I deliberately only submitted an alternative for consideration instead of
poking holes in your design or argumentation. But if you insist...
I don't believe that my suggested alternative throws away any of the four
goals, hypothetical malicious vendor D notwithstanding. It is still possible
for the vendor to meet the goals. In addition, it adds
Goal 5: the ability to control the level of checking globally;
Goal 6: ... without source changes or even recompilation.
This can help if hypothetical user D, lured by the "no overhead, less L1
cache misses!" slogan, uses unchecked<> as a matter of habit. "Checking is
for other people."
On reflection though, I'll change the constructor from
explicit condition( Mutex * pm = 0 );
to
explicit condition( Mutex * pm );
as it's too easy to accidentally disable checking by not including the
condition in the member init list.
Going back to:
class shared_mutex
{
typedef mutex mutex_t;
typedef condition<unchecked<mutex_t>> cond_t;
mutex_t mut_;
cond_t gate1_;
cond_t gate2_;
unsigned state_;
...
and the L1 cache miss argument for:
class A
{
shared_mutex mx_;
...
};
vector<A> v;
1. The size of shared_mutex, according to your numbers, is 104. If we assume
16 bytes of state in A, this makes sizeof(A) 120. The addition of two
pointers makes it 128. This is a 7% increase, but it also happens to round
up the size of A to 128, which makes it never straddle a cache line, so the
"more bloated" version will actually be faster. Note that I picked the
number 16 before realizing that. :-) If A had 24 bytes of state the two
pointers would of couse be detrimental.
2. I'm having a hard time imagining a program where the L1 cache misses due
to the increased size of A would matter.
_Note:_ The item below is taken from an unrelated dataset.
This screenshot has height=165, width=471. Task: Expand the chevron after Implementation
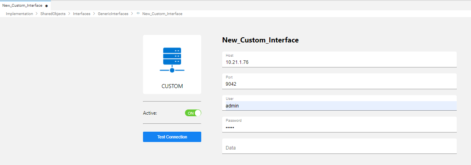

An object of type A allocates a not
insignificant amount of kernel resources, so it would be hard to keep so
many A's in memory for the +7% L1 misses to show up.
3. What is sizeof(pthread_rwlock_t) on your platform? Is it not something
like 48-56? This is half the size of the above shared_mutex, so users who
are L1 cache miss conscious will not use the shared_mutex anyway.
4. The vector v would need to be protected by its own rwlock as well since
you can't reallocate it while someone is accessing the A's, which creates a
central bottleneck. vector< shared_ptr<A> > does not suffer from this
problem as you can reallocate it while someone is holding a reference to an
element in the form of shared_ptr.
5. If optimizing the L1 cache friendliness of shared_mutex is an important
goal, I would consider moving the conditions to the heap as they aren't
accessed on the fast path.
class shared_mutex
{
mutex mx_;
unsigned state_;
void * rest_;
};
I know that your actual shared_mutex will use atomics on state_, so you
could even be able to make
class shared_mutex
{
unsigned state_; // , state2_?
void * rest_;
};
work. Uncontended access now doesn't touch *rest_ and L1 cache misses are a
fraction of what they used to be. Contended access does cause more cache
misses, but this is shadowed by the cost of the contention.